Provided data:
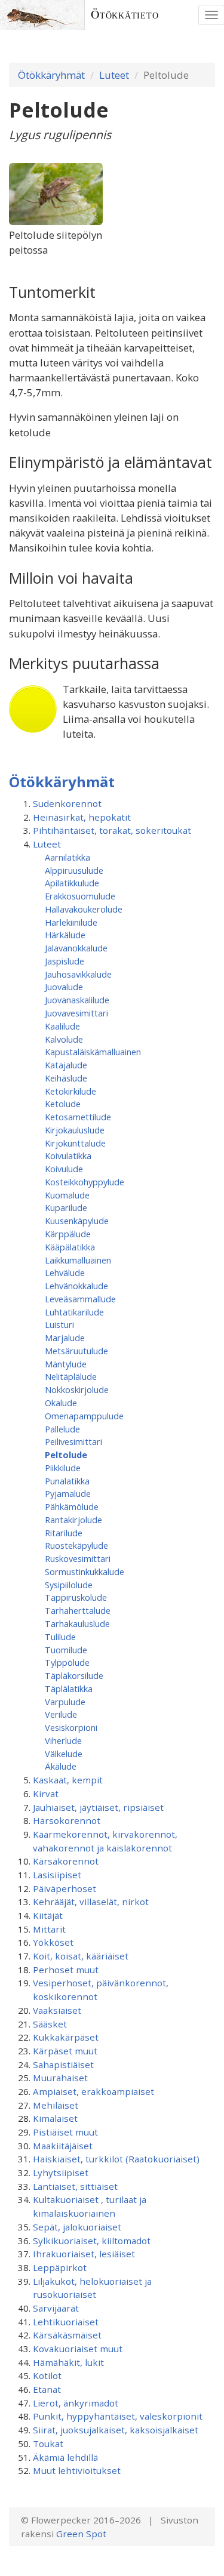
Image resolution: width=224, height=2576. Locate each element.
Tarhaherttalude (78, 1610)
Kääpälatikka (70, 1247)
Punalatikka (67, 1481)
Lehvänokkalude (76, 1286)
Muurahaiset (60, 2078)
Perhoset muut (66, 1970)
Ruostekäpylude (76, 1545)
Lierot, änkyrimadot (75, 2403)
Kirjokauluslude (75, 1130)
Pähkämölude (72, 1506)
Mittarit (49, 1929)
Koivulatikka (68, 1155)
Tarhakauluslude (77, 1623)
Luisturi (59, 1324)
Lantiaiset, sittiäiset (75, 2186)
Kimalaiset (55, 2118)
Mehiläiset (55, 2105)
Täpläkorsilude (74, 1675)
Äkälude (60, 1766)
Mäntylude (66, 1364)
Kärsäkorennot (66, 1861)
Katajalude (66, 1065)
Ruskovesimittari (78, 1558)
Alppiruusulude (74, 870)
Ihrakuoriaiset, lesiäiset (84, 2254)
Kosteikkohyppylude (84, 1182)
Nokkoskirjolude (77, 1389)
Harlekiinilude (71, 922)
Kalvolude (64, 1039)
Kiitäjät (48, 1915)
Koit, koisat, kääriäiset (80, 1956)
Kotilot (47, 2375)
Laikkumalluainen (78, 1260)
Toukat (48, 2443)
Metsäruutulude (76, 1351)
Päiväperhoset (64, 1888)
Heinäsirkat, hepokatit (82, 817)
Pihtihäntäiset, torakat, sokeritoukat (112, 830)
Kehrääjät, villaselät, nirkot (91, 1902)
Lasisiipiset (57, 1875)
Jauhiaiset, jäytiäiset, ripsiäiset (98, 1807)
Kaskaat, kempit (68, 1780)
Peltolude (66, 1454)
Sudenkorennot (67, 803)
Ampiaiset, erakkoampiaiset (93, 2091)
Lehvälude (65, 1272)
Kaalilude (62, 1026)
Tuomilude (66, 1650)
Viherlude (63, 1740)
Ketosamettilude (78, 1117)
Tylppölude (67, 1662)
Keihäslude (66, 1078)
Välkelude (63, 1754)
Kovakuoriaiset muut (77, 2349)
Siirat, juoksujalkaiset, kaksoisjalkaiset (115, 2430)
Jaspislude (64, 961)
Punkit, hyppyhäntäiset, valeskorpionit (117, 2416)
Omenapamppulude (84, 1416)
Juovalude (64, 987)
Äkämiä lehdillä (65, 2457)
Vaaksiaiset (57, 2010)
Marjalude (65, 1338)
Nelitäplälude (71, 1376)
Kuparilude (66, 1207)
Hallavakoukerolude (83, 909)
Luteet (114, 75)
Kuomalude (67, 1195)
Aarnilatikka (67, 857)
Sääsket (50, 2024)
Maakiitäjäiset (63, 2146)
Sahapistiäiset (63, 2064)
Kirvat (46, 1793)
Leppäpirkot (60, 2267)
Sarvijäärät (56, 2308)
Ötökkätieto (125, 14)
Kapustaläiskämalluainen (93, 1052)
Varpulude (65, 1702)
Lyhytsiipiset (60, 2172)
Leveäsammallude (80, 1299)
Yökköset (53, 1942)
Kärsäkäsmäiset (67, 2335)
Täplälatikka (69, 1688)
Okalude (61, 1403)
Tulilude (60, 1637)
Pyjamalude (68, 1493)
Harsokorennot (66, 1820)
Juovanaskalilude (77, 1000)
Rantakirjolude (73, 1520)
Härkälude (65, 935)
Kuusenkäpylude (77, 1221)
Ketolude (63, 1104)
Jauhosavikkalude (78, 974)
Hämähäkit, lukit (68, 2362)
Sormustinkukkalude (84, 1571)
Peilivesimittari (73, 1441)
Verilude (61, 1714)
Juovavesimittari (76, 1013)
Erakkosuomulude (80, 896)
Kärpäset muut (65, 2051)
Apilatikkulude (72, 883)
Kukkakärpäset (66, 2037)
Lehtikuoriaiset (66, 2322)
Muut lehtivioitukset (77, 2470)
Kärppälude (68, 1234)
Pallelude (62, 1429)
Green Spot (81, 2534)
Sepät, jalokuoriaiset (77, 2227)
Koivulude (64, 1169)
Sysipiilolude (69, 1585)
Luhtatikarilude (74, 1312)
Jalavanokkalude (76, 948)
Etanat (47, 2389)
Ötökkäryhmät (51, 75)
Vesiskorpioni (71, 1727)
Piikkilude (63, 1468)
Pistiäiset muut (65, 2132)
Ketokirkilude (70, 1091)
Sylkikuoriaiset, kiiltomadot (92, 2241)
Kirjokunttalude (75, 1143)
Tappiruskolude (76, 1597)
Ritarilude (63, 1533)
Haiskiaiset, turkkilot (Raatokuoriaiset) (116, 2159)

What to do: Please reproduce the lines from the line with "Heinäsirkat, hepokatit (82, 817)" to the line with "Ritarilude (63, 1533)", both ends included, exactly as they appear above.

Output for this task:
Heinäsirkat, hepokatit (82, 817)
Pihtihäntäiset, torakat, sokeritoukat (112, 830)
Kehrääjät, villaselät, nirkot (91, 1902)
Lasisiipiset (57, 1875)
Jauhiaiset, jäytiäiset, ripsiäiset (98, 1807)
Kaskaat, kempit (68, 1780)
Peltolude (66, 1454)
Sudenkorennot (67, 803)
Ampiaiset, erakkoampiaiset (93, 2091)
Lehvälude (65, 1272)
Kaalilude (62, 1026)
Tuomilude (66, 1650)
Viherlude (63, 1740)
Ketosamettilude (78, 1117)
Tylppölude (67, 1662)
Keihäslude (66, 1078)
Välkelude (63, 1754)
Kovakuoriaiset muut (77, 2349)
Siirat, juoksujalkaiset, kaksoisjalkaiset (115, 2430)
Jaspislude (64, 961)
Punkit, hyppyhäntäiset, valeskorpionit (117, 2416)
Omenapamppulude (84, 1416)
Juovalude (64, 987)
Äkämiä lehdillä (65, 2457)
Vaaksiaiset (57, 2010)
Marjalude (65, 1338)
Nelitäplälude (71, 1376)
Kuparilude (66, 1207)
Hallavakoukerolude (83, 909)
Luteet (114, 75)
Kuomalude (67, 1195)
Aarnilatikka (67, 857)
Sääsket (50, 2024)
Maakiitäjäiset (63, 2146)
Sahapistiäiset (63, 2064)
Kirvat (46, 1793)
Leppäpirkot (60, 2267)
Sarvijäärät (56, 2308)
Ötökkätieto (125, 14)
Kapustaläiskämalluainen (93, 1052)
Varpulude (65, 1702)
Lyhytsiipiset (60, 2172)
Leveäsammallude (80, 1299)
Yökköset (53, 1942)
Kärsäkäsmäiset (67, 2335)
Täplälatikka (69, 1688)
Okalude (61, 1403)
Tulilude (60, 1637)
Pyjamalude (68, 1493)
Harsokorennot (66, 1820)
Juovanaskalilude (77, 1000)
Rantakirjolude (73, 1520)
Härkälude (65, 935)
Kuusenkäpylude (77, 1221)
Ketolude (63, 1104)
Jauhosavikkalude (78, 974)
Hämähäkit, lukit (68, 2362)
Sormustinkukkalude (84, 1571)
Peilivesimittari (73, 1441)
Verilude (61, 1714)
Juovavesimittari (76, 1013)
Erakkosuomulude (80, 896)
Kärpäset muut (65, 2051)
Apilatikkulude (72, 883)
Kukkakärpäset (66, 2037)
Lehtikuoriaiset (66, 2322)
Muut lehtivioitukset (77, 2470)
Kärppälude (68, 1234)
Pallelude (62, 1429)
Green Spot (81, 2534)
Sepät, jalokuoriaiset (77, 2227)
Koivulude (64, 1169)
Sysipiilolude (69, 1585)
Luhtatikarilude (74, 1312)
Jalavanokkalude (76, 948)
Etanat (47, 2389)
Ötökkäryhmät (51, 75)
Vesiskorpioni (71, 1727)
Piikkilude (63, 1468)
Pistiäiset muut (65, 2132)
Ketokirkilude (70, 1091)
Sylkikuoriaiset, kiiltomadot (92, 2241)
Kirjokunttalude (75, 1143)
Tappiruskolude (76, 1597)
Ritarilude (63, 1533)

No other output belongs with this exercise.